Cinema e audiovisual com novo impulso
O Governo prevê ainda o aperfeiçoamento e implementação do programa SCRI.PT, destinado ao desenvolvimento e internacionalização das produções audiovisuais e cinematográficas. Este programa, em fase de consulta pública no final da legislatura anterior, visa consolidar os mecanismos de incentivo ao setor, nomeadamente através da fusão dos atuais cash rebate e cash refund num novo regime, o RIPAC - Regime de Incentivo à Produção Audiovisual e Cinematográfica.

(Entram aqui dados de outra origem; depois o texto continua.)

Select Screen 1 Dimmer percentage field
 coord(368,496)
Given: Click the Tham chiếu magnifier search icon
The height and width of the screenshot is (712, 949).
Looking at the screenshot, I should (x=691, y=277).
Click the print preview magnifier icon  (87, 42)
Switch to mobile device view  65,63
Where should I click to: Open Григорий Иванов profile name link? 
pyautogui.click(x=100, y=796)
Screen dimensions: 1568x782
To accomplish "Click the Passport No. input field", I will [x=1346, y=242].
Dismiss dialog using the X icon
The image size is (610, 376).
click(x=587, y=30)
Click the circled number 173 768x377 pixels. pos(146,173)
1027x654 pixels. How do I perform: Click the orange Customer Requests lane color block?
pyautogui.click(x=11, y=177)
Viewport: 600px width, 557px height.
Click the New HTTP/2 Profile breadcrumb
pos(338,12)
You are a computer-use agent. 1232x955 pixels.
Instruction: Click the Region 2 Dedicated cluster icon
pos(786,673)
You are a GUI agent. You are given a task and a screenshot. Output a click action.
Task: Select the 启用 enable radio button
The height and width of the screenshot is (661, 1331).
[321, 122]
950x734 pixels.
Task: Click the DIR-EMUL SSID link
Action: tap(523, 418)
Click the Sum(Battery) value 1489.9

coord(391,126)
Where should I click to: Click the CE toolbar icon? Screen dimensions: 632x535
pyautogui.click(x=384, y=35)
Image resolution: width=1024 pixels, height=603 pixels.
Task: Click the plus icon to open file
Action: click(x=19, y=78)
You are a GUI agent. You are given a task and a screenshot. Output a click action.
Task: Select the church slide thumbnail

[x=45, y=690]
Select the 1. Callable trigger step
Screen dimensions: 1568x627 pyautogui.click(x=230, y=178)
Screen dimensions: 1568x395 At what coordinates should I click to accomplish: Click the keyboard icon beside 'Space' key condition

Mantém-se também a transferência de 14 milhões de euros para o Fundo de Apoio ao Turismo e ao Cinema, responsável pela execução dos incentivos à produção nacional e estrangeira. No campo da educação e literacia cultural, o Governo propõe integrar o ensino artístico especializado (música, teatro e dança) na rede pública, com professores especializados e maior flexibilidade curricular. Na literatura, serão relançados os programas de bolsas de criação literária e a segunda edição do Cheque Livro, destinado a promover a leitura e o acesso a obras de autores nacionais. No domínio do património arquivístico, o Executivo compromete-se a avançar com a aprovação do Regime Jurídico de Classificação e Avaliação da Informação Arquivística, consolidando uma política de preservação documental mais robusta e moderna.
Continuidade e metas até 2029
Segundo o Governo, este reforço orçamental dá continuidade a um percurso iniciado em 2025 e visa atingir em 2029 um nível de investimento público na Cultura 50% superior ao de 2024. O Executivo sublinha que esta evolução "não se mede apenas em números, mas no impacto estruturante que a Cultura tem na coesão social, na educação e na identidade coletiva". Apesar do aumento expressivo de verbas, o setor continua distante do patamar reivindicado por agentes culturais e associações, que há décadas pedem um financiamento público à altura do seu peso simbólico e económico. Ainda assim, o OE2026 marca um reforço inédito na última década, sustentado numa estratégia que pretende conjugar investimento, modernização e inclusão, pilares centrais da política cultural do atual Governo.